What you should do:
Make an exact copy of every entry.

(Stored data)
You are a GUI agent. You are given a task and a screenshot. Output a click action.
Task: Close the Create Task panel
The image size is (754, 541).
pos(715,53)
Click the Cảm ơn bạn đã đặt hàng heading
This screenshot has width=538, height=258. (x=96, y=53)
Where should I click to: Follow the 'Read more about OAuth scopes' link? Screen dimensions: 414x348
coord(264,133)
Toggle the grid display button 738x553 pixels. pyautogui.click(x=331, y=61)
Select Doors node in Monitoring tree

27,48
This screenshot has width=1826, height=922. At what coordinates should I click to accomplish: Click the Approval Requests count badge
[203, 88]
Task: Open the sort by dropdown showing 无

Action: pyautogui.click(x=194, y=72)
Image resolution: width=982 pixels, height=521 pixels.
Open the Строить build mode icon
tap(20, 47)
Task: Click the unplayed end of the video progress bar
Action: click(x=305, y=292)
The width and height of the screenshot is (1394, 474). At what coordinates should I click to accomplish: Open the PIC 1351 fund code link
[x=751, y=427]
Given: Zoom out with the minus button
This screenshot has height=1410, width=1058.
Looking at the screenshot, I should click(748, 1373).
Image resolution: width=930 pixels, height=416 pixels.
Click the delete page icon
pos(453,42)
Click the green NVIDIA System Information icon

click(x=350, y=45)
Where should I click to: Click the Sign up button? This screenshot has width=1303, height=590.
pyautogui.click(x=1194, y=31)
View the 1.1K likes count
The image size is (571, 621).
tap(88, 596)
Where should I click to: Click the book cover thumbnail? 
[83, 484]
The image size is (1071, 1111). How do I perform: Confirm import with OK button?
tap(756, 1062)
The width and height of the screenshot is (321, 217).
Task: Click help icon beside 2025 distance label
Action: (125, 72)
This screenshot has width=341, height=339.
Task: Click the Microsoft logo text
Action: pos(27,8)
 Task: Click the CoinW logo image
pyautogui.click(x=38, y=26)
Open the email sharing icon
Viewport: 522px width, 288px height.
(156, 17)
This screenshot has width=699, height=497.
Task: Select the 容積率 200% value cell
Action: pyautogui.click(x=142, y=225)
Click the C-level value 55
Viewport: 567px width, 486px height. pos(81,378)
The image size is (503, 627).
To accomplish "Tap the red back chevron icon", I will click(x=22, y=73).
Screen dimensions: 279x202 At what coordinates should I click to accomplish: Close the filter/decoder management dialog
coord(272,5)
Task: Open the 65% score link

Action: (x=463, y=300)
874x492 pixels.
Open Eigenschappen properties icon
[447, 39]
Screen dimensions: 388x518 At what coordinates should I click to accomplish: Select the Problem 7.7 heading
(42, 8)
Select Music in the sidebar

Completed exercise:
You are a GUI agent. You are given a task and a screenshot. Output a click action.
Task: Close the Create Task panel
The image size is (754, 541).
pos(715,53)
Click the Cảm ơn bạn đã đặt hàng heading
This screenshot has width=538, height=258. (x=96, y=53)
Where should I click to: Follow the 'Read more about OAuth scopes' link? Screen dimensions: 414x348
coord(264,133)
Toggle the grid display button 738x553 pixels. pyautogui.click(x=331, y=61)
Select Doors node in Monitoring tree

27,48
This screenshot has width=1826, height=922. At what coordinates should I click to accomplish: Click the Approval Requests count badge
[203, 88]
Task: Open the sort by dropdown showing 无

Action: pyautogui.click(x=194, y=72)
Image resolution: width=982 pixels, height=521 pixels.
Open the Строить build mode icon
tap(20, 47)
Task: Click the unplayed end of the video progress bar
Action: click(x=305, y=292)
The width and height of the screenshot is (1394, 474). At what coordinates should I click to accomplish: Open the PIC 1351 fund code link
[x=751, y=427]
Given: Zoom out with the minus button
This screenshot has height=1410, width=1058.
Looking at the screenshot, I should click(748, 1373).
Image resolution: width=930 pixels, height=416 pixels.
Click the delete page icon
pos(453,42)
Click the green NVIDIA System Information icon

click(x=350, y=45)
Where should I click to: Click the Sign up button? This screenshot has width=1303, height=590.
pyautogui.click(x=1194, y=31)
View the 1.1K likes count
The image size is (571, 621).
tap(88, 596)
Where should I click to: Click the book cover thumbnail? 
[83, 484]
The image size is (1071, 1111). How do I perform: Confirm import with OK button?
tap(756, 1062)
The width and height of the screenshot is (321, 217).
Task: Click help icon beside 2025 distance label
Action: (125, 72)
This screenshot has width=341, height=339.
Task: Click the Microsoft logo text
Action: pos(27,8)
 Task: Click the CoinW logo image
pyautogui.click(x=38, y=26)
Open the email sharing icon
Viewport: 522px width, 288px height.
(156, 17)
This screenshot has width=699, height=497.
Task: Select the 容積率 200% value cell
Action: pyautogui.click(x=142, y=225)
Click the C-level value 55
Viewport: 567px width, 486px height. pos(81,378)
The image size is (503, 627).
To accomplish "Tap the red back chevron icon", I will click(x=22, y=73).
Screen dimensions: 279x202 At what coordinates should I click to accomplish: Close the filter/decoder management dialog
coord(272,5)
Task: Open the 65% score link

Action: (x=463, y=300)
874x492 pixels.
Open Eigenschappen properties icon
[447, 39]
Screen dimensions: 388x518 At what coordinates should I click to accomplish: Select the Problem 7.7 heading
(42, 8)
Select Music in the sidebar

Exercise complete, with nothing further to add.